In batch mode, the runtime loads all input facts from CSV files on disk, evaluates the program once, and then exits.

We continues from Step 1 using reachability program reachability.dl.

.decl Source(id: number)
.input Source(IO="file", filename="Source.csv", delimiter=",")

.decl Arc(x: number, y: number)
.input Arc(IO="file", filename="Arc.csv", delimiter=",")

.decl Reach(id: number)
.output Reach

Reach(y) :- Source(y).
Reach(y) :- Reach(x), Arc(x, y).
  • Source and Arc are input relations, so their facts are read from CSV files.
  • Reach is the result relation. With .printsize, FlowLog prints only the number of tuples in Reach.

Prepare input files

Create the input CSV files (one tuple per line, comma-separated for Arc).

# Source.csv
1

# Arc.csv
1,2
2,3

With these inputs, we could imagine the runtime should derive Reach = {1,2,3} (node 3 becomes reachable by chaining 1→2→3).

Compile the program

We can compile this program by running

$ flowlog reachability.dl -o reachability -F . -D .

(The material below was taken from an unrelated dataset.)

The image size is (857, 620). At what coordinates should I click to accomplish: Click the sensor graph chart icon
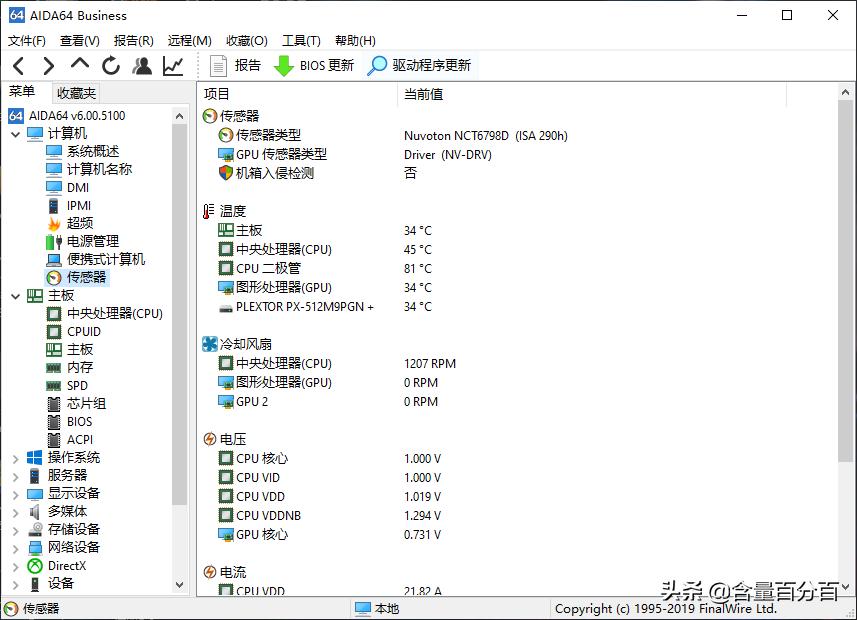pyautogui.click(x=171, y=64)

This generates a Rust crate at reachability/, note that no reach.csv has been produced, as the program has not yet been evaluated.

The -F and -D options specify the directories for input and output files respectively. So in this case, Source.csv and Arc.csv is in the generated rust crate working directory ., and Reach.csv will be produced here also.

If instead Source.csv and Arc.csv were in a subdirectory called input, and we wanted to have Reach.csv in a subdirectory called output, we could do

$ flowlog reachability.dl -o reachability -F ./input -D ./output

Run the generated crate

To evaluate our program, we have to run the compiled rust crate

# Enter generated rust crate 
$ cd reachability
$ cargo run --release -- -w 4

This compiles the generated FlowLog workspace in release mode and executes it with four worker threads. Use fewer workers on laptops with limited cores or drop --release for faster rebuilds while editing.

Incremental Mode

In incremental mode, input relations are updated at runtime through an interactive shell. Updates are applied in Transactions: you begin, stage updates (put / file), then commit to publish them and advance logical time.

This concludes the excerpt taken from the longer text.